GIVEN REQUEST: Reproduce every line of the records below word for word, leaving out the pictures.
═══ DATA SHOWN ═══
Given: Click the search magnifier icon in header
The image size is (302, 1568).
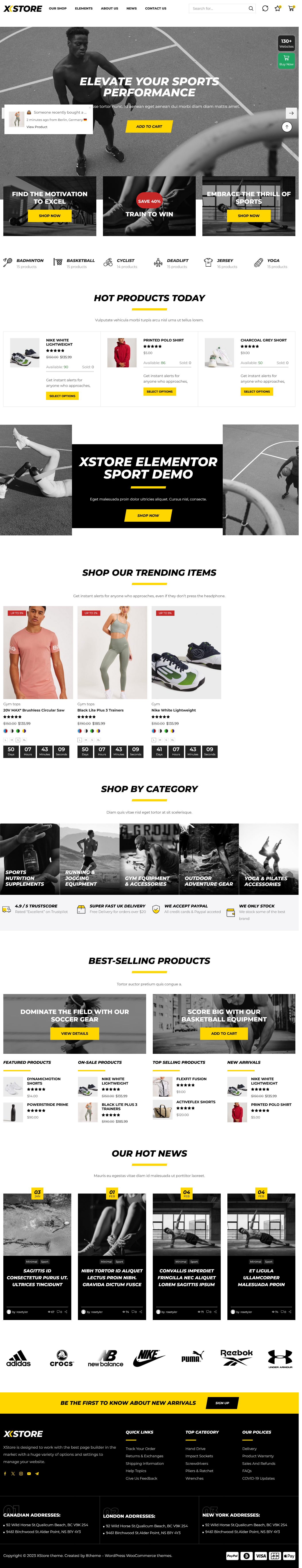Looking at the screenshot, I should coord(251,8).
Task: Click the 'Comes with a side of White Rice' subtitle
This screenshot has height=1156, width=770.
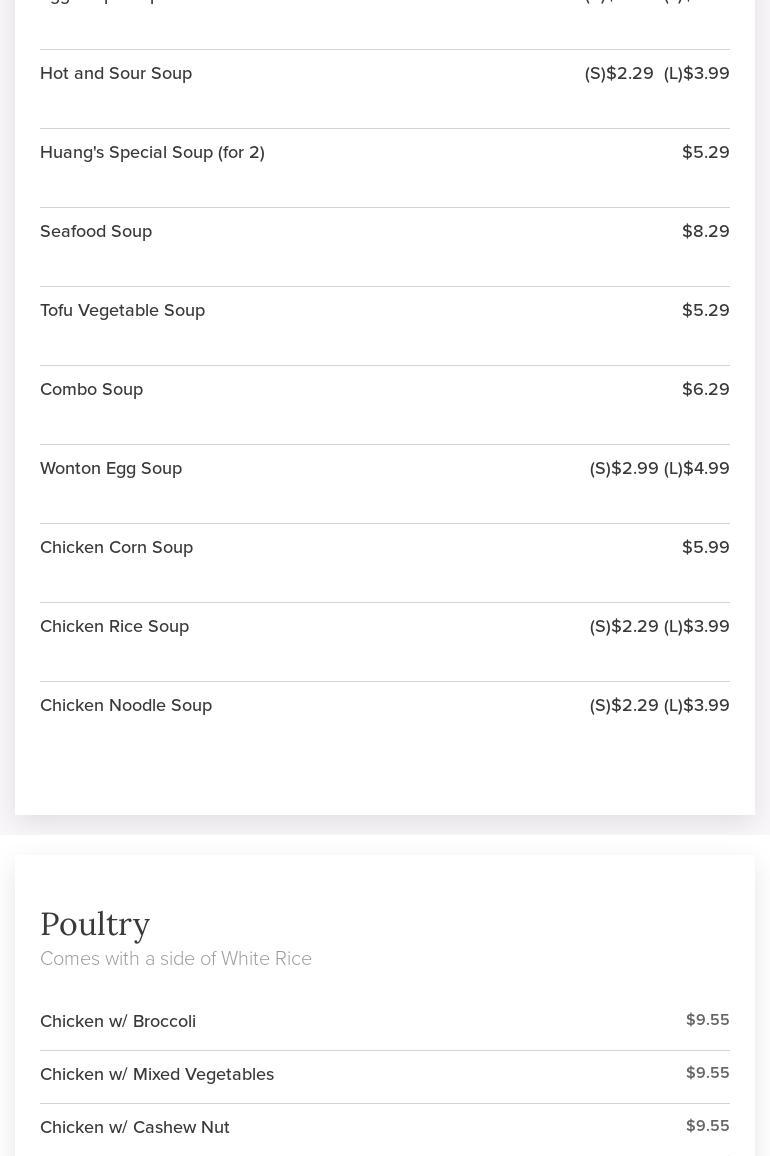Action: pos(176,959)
═══
ANSWER TO THE TASK:
Given: Click the search magnifier icon in header
The image size is (302, 1568).
Looking at the screenshot, I should coord(251,8).
Task: Click the 'Comes with a side of White Rice' subtitle
This screenshot has height=1156, width=770.
Action: pos(176,959)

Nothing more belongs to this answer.